Richard Merbroke's only daughter and heir Alice seems to have married Sir John Norreys, K.B., a son of William Norreys of Bray, (fn. 54) and Sir John seems to have been in possession of the manor by 1441–2, when he purchased the overlordship of Edward Langford. (fn. 55) He appears to have acquired Golafre's interest in the manor, for no further reference to this has been found, and at the same time made his title secure by purchasing the interest, if any, of the heirs of Hugh de Brandeston, who at this time seem to have been Elizabeth wife of John Doyvyle and Joan wife of John Aylesbury. (fn. 56) To add still further security he obtained a charter from the king between 1446 and 1448. (fn. 57) He was usher to the chamber, squire to the body and master of the wardrobe to Henry VI, Sheriff of Oxford and Berkshire in 1442 and 1457, and squire of the body to Edward IV. He died in 1467 and was buried at Bray, (fn. 58) when he was succeeded by his son William, who was holding the manor in 1471. (fn. 59)
Sir William Norreys was knighted at the battle of Northampton on 9 July 1458 and was knight of the body to Edward IV. He was Sheriff of Oxford and Berkshire in 1468–9, 1482–3 and 1486. In October 1483 he joined the Duke of Buckingham's rebellion, was attainted and fled to Britanny to join Richmond, and returned with him in 1485, when he commanded a troop at the battle of Stoke. (fn. 60) He executed a deed at Yattendon in 1479. (fn. 61) He married first Isabel daughter of Sir Edmund Ingoldesthorpe of Borough Green, Newmarket, and widow of John Nevill Marquess of Montagu, by whom he had, besides three daughters, three sons, William, Lionel and Richard, all of whom died young, though the two former had been knighted in 1487 and 1529. (fn. 62) By his second wife, Jane daughter of John Vere twelfth Earl of Oxford, he had four sons, the eldest of whom was Sir Edward.

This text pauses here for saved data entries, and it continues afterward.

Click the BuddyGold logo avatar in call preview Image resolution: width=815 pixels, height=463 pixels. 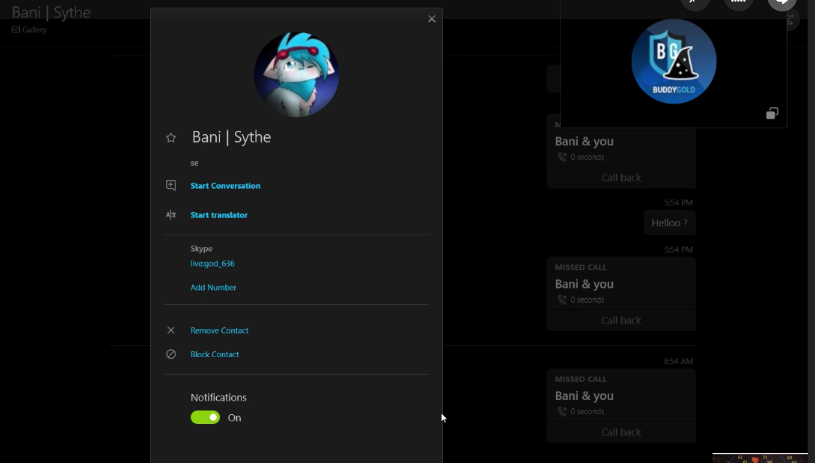click(674, 61)
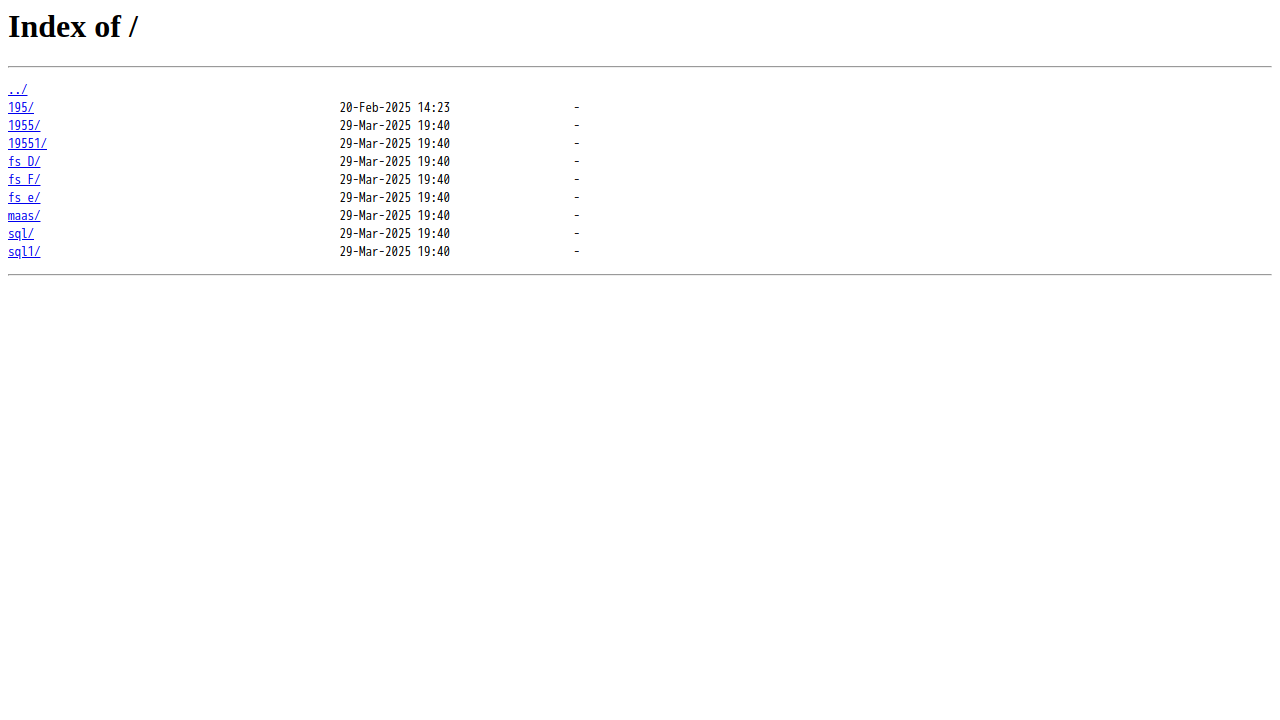
Task: Click the modification date of sql1/ row
Action: pos(395,252)
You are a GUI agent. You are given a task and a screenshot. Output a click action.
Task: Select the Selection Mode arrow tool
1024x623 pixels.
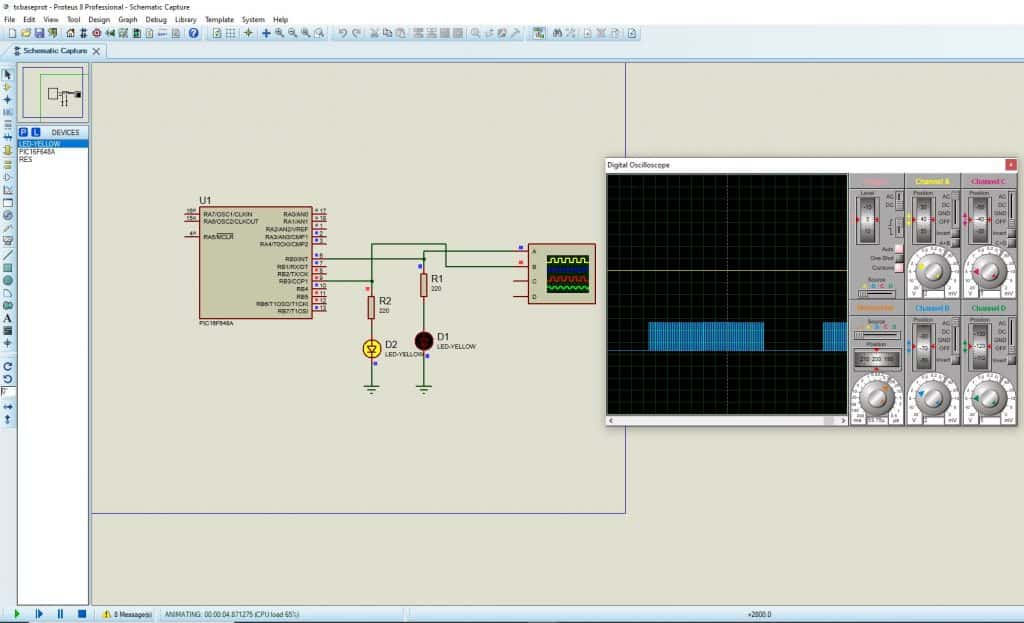(8, 75)
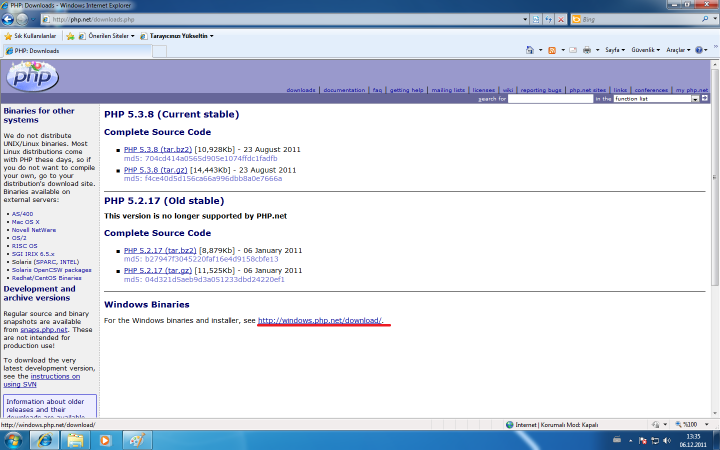
Task: Click the PHP site search text field
Action: (x=550, y=99)

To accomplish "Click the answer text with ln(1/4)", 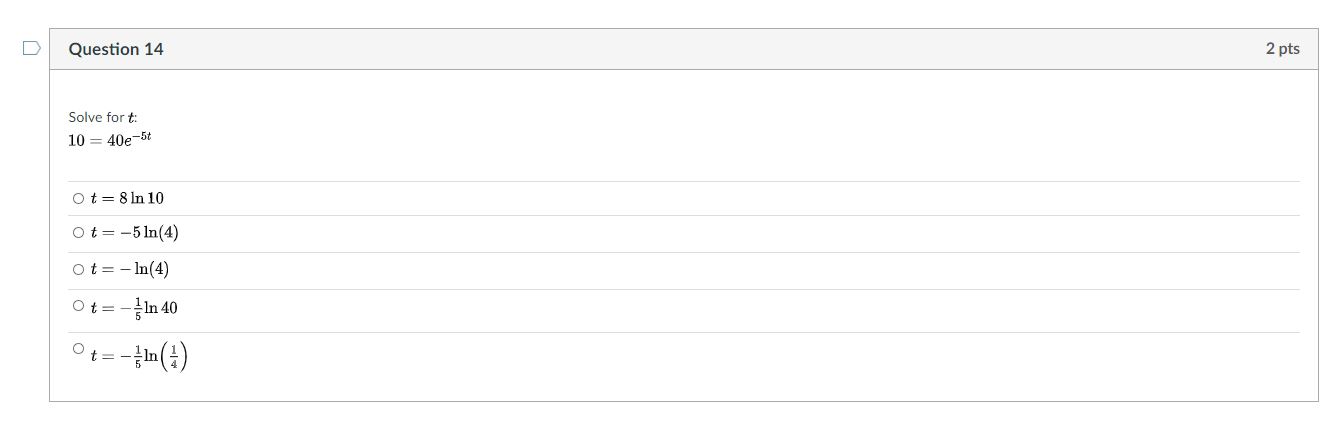I will 139,356.
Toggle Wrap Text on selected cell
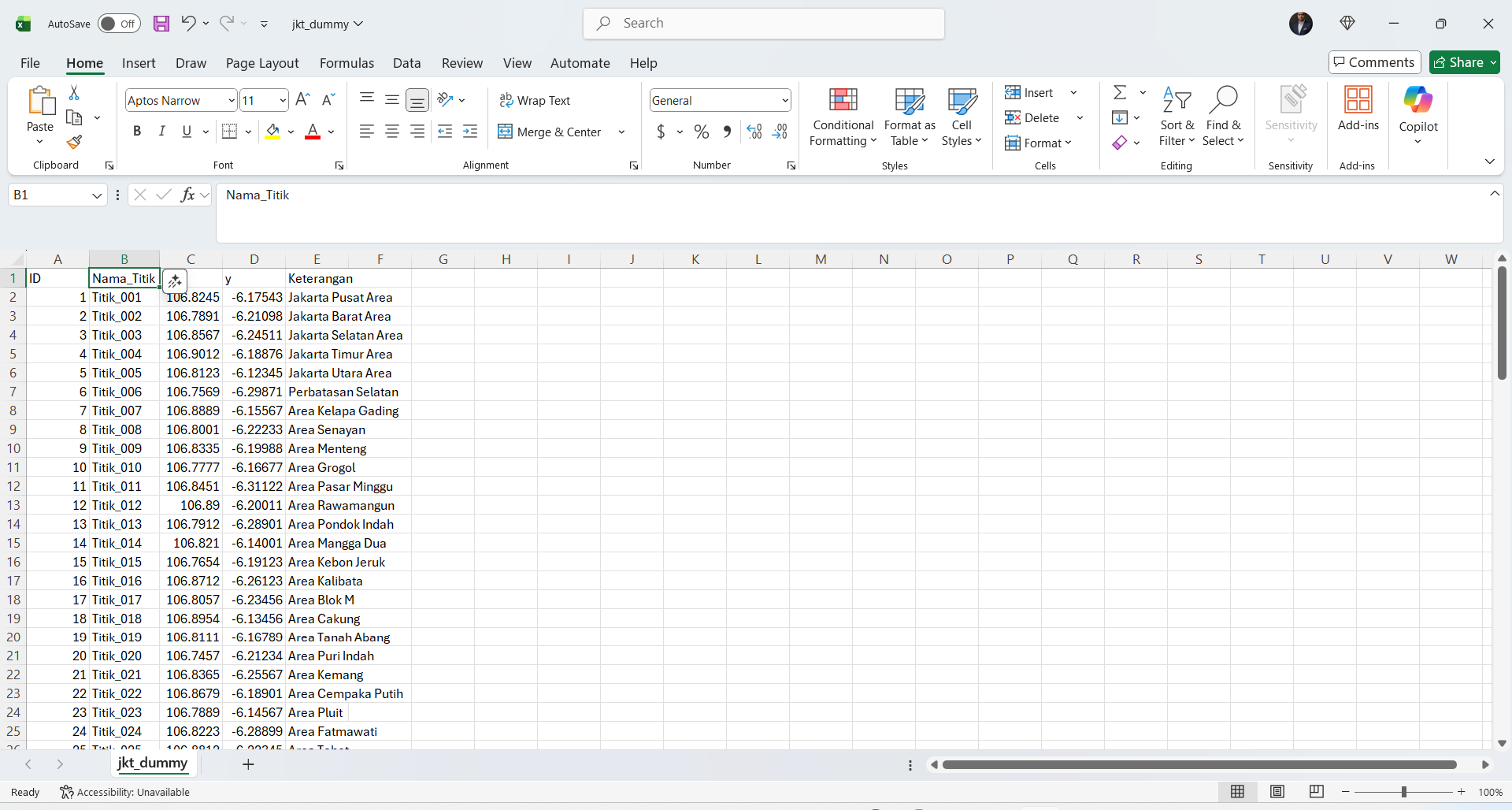The height and width of the screenshot is (810, 1512). click(535, 101)
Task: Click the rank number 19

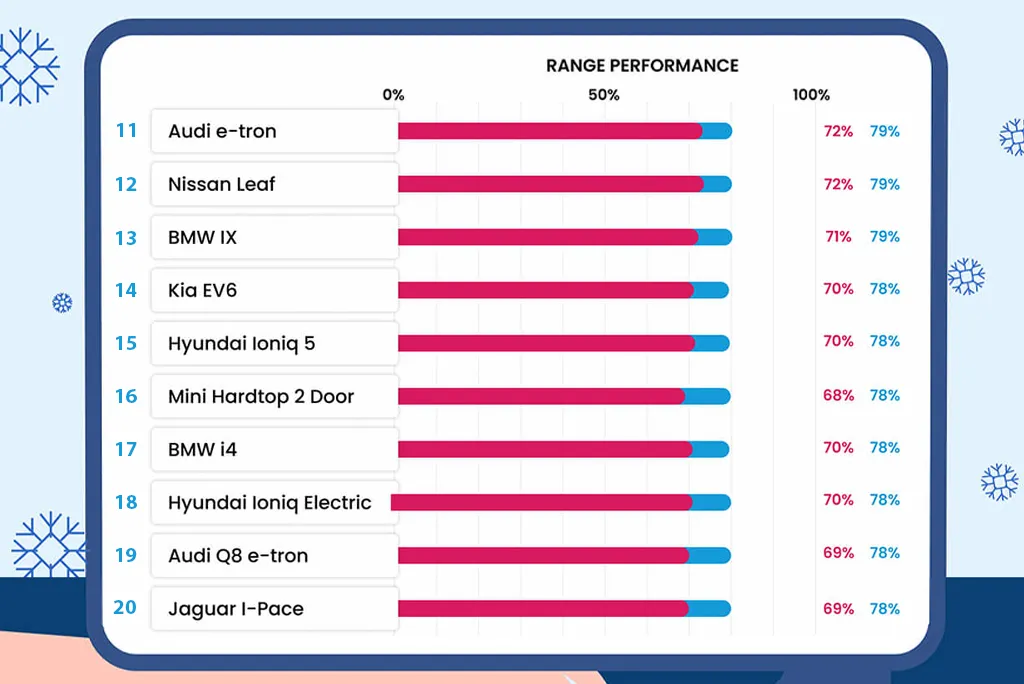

By his third wife, Anne daughter of John Horne, alderman of London, and widow of Sir John Harcourt, he had one son and four daughters. (fn. 63)
Sir William died on 4 January 1506–7, but it is uncertain whether he was succeeded by his son Sir Edward, who married Frideswide, sister and heir of Francis Viscount Lovel, (fn. 64) or by their son John Norreys, who was certainly holding the manor in 1517. (fn. 65) In any case John seems to have had some interest in this manor, or at any rate to have lived here before his grandfather's death, for he is described as late of Yattendon in 1484. (fn. 66) He is again referred to in 1526, (fn. 67) and entertained the king in 1520, (fn. 68) and was holding the manor in 1539. (fn. 69) As he had no issue (fn. 70) by his wife Elizabeth he had licence in 1542 to settle this manor on himself and his wife, with remainder to his nephew Henry, the son of his brother Henry, who was then about to marry Margery daughter of Sir John Williams, afterwards Lord Williams of Thame. (fn. 71) He died in 1564, (fn. 72) when under the settlement the manor passed to his nephew. (fn. 73)
His eldest son William Norreys died in 1579, having married in 1576 Elizabeth daughter of Sir Richard Moryson and Bridget, afterwards Countess of Bedford; he left a son Francis, then aged one year and eight months. (fn. 77) Another son of Henry was Sir John Norreys, kt., who served in the Low Countries as commander. He died in 1597, and is said to have been buried at Yattendon, though his name does not occur in the registers, (fn. 78) but a monument in the church states that he died at his house here on 3 July 1597. (fn. 79) On the death of Henry Lord Norreys the manor passed to his grandson Francis, who in 1610 conveyed the manor to trustees, (fn. 80) apparently on his marriage to Bridget, second daughter of Edward seventeenth Earl of Oxford. Francis Lord Norreys was made a knight of the Bath on 6 January 1604–5 and on 20 January 1620–1 created Viscount Thame and Earl of Berkshire, at the suggestion of the Earl of Buckingham. He shot himself with a cross-bow (fn. 81) and died on 31 January 1622–3, leaving an only daughter Elizabeth, married to Edmund Wray, (fn. 82) whose only daughter Bridget married as her second husband Montagu Bertie second Earl of Lindsey, and was the mother of James Bertie Lord Norreys of Rycote, created Earl of Abingdon in 1682. (fn. 83)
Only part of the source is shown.